- [YOUR ASSIGNMENT] This exercise calls for retyping every line below exactly, with the images omitted.

※ ※ ※

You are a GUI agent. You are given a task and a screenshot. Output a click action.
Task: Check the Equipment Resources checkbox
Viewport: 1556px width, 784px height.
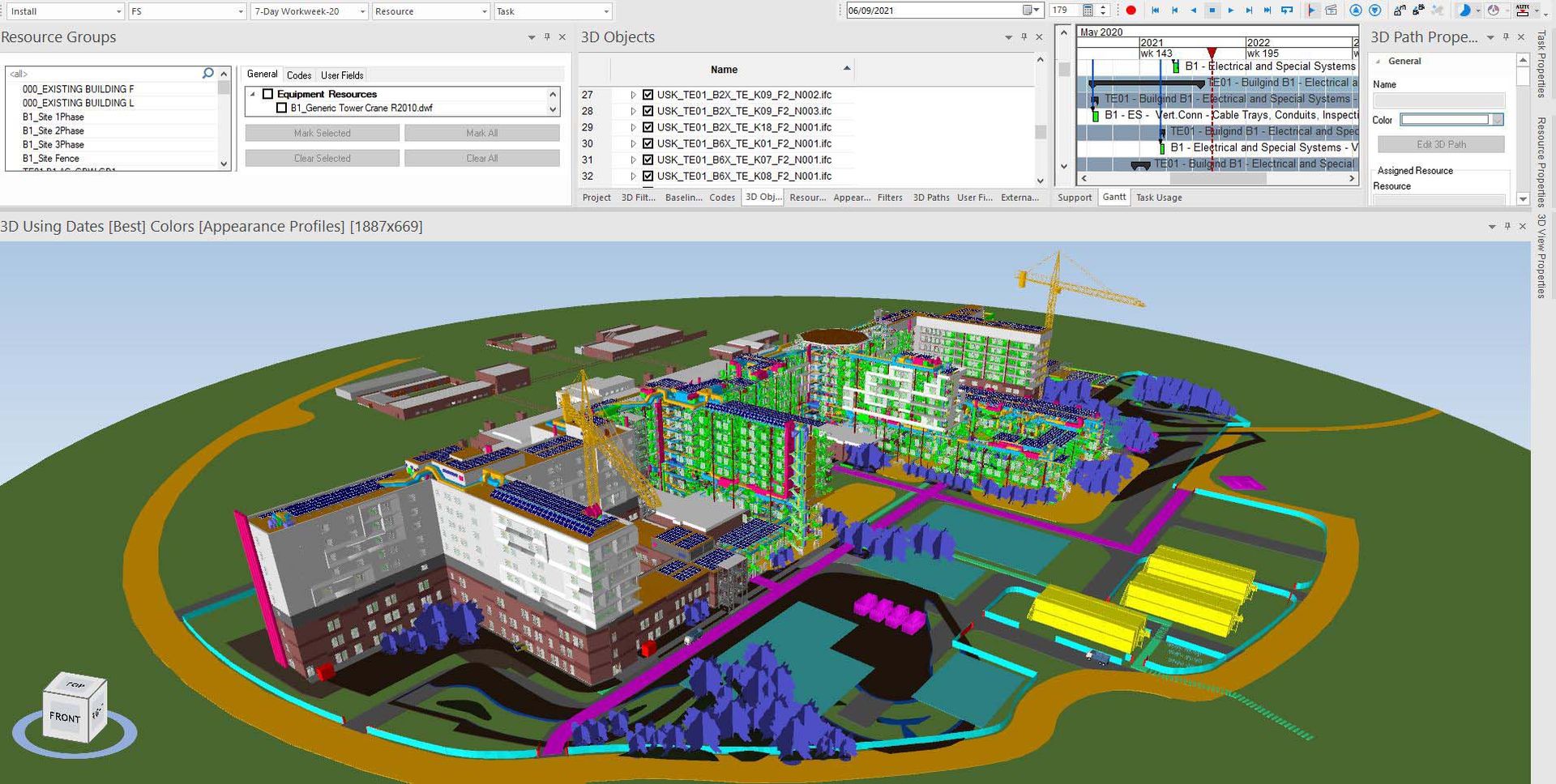pyautogui.click(x=267, y=94)
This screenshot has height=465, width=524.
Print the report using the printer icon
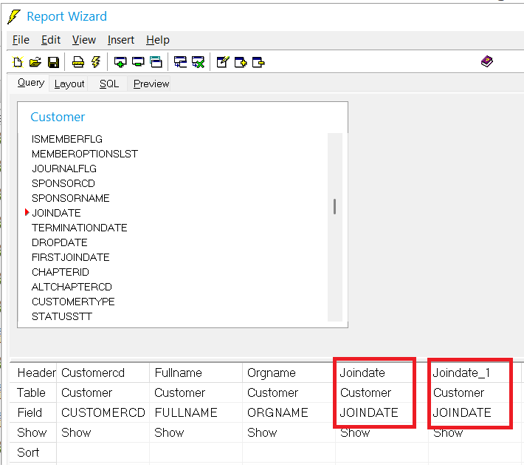coord(78,62)
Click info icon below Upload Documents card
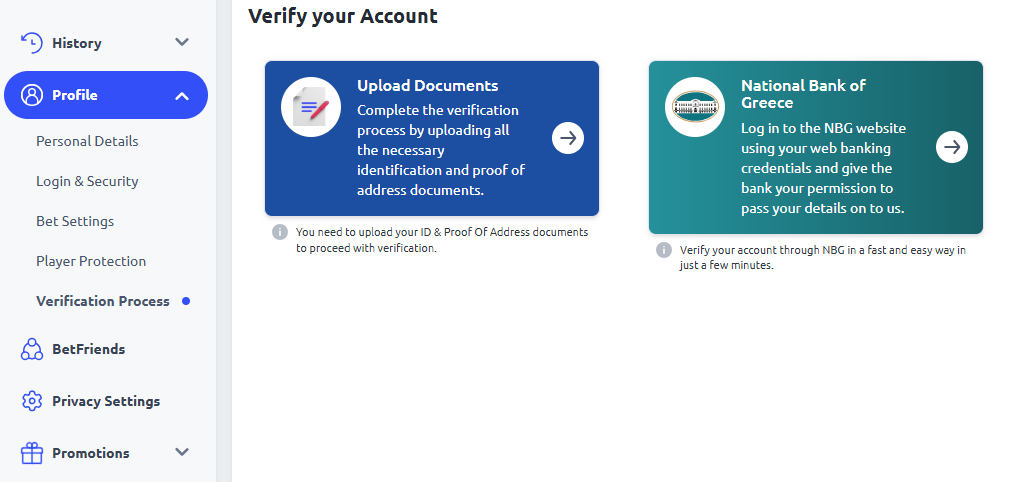This screenshot has width=1011, height=482. 280,232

※ ※ ※

- [WRITTEN REPLY]
You are a GUI agent. You are given a task and a screenshot. Output a click action.
Task: Check the Equipment Resources checkbox
Viewport: 1556px width, 784px height.
pyautogui.click(x=267, y=94)
This screenshot has height=465, width=524.
Print the report using the printer icon
coord(78,62)
Click info icon below Upload Documents card
This screenshot has width=1011, height=482. 280,232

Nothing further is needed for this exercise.